The annual celebration of Australian wealth that is the BRW Rich 200 hits the streets today. But many of the people on the list — particularly those not involved in digging rocks out of the ground — are unlikely to be cheering. It has been a difficult year for many members of the Rich 200, and things will only get tougher.
The headline numbers looks good. Total wealth has increased from $128.6 billion to $139.6 billion. The minimum amount needed for inclusion on this list has increased to $200 million, up from $180 million last year and $130 million in 2006. There are eight new billionaires and 35 new names on the list.
But adjust some of these numbers for the mining boom effect and a different story emerges.
The $11 billion increase can largely be attributed to the $5.5 billion rise in the fortune of Andrew Forrest and the debut of a group of 11 resources industry figures. These include Felix Resources trio Travers Duncan, Brian Flannery (jointly listed at $991 million) and recently retired CFO David Knappick ($246 million); Western Areas chief Terry Streeter ($251 million); former coal baron Nathan Tinkler ($426 million); Linc Energy chief Peter Bond ($352 million); and Mineral Resource chief Chris Ellison ($251 million).
There’s also the re-emergence of former jailbird Alan Bond, whose $265 million is based on African mining assets. That’s more than $8 billion of the $11 billion increase right there.
In fact, 60 members of the list lost money this year, compared with only eight members last year. These are not including Platinum Asset Management’s Kerr Neilson (whose fortune has plummeted $1.43 billion) and James Packer (who is down $1.15 billion) and gaming machine doyen Len Ainsworth (who has dropped $730 million).
On top of this, there are 30 people who have fallen off the list completely, some due to the cutoff rising but most because they have also lost money.
There are some obvious departures who have lost the bulk of their fortunes, including Eddy Groves from ABC Learning, Philip Adams and Michael King from MFS, Allco’s David Coe, and City Pacific’s Phil Sullivan.
But the list of lesser-known losers tells a bigger story about the widespread impact of the global economic slowdown. APN Property chief Chris Alyward has lost money. Platinum Asset Management deputy chief investment officer Andrew Clifford is gone, along with hedge fund investors Steven Eckowitz and Jeremy Reid from Everest Babcock & Brown. Chris Scott, director of the renamed MFS, departs, as do furniture retailer Julian Tertini, former Billabong chairman Gary Pemberton and Mortgage Choice founders Peter and Rod Higgins.

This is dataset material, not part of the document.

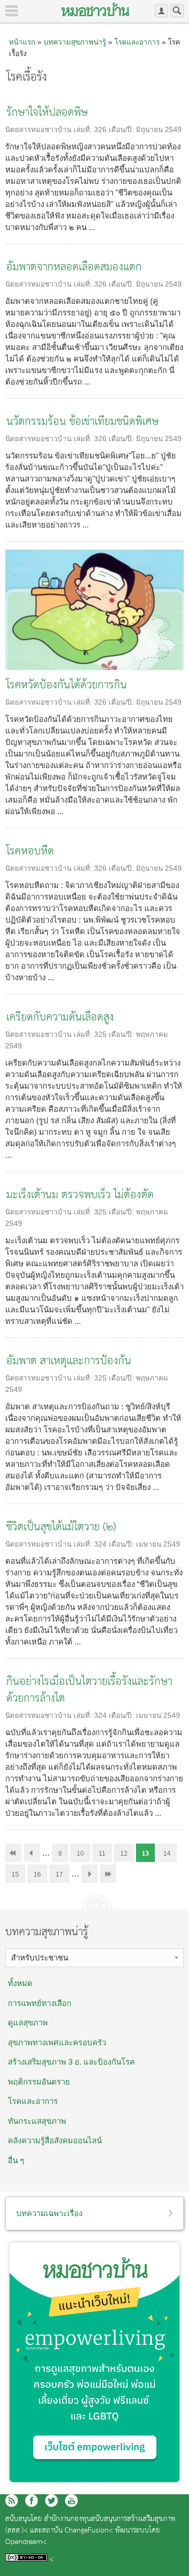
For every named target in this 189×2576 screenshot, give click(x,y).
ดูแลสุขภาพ (28, 2022)
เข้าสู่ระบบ (161, 10)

The screws will continue to tighten over the coming months.
The list is now dominated by members from the property sector, who are already struggling with higher funding costs and credit rationing and the diminishing pool of people that can afford to buy property. The fallout from further interest rate rises could be ugly.
The retail sector (23 members) is bracing for a tough 12 to 18 months as consumer confidence sags and inflation cuts household spending. The 29 members from the investment sector couldn’t be confident about generating positive investment returns in 2008-09, given the volatility of global equity markets.
As it has been for 25 years, the Rich 200 provides a brilliant reflection of the dynamics of the Australian economy. The real performance of many members of the list, like the performance of the wider economy, is being masked by the incredible strength of the resources industry. If the mining boom ends suddenly, the list — and the nation — are in for a shock.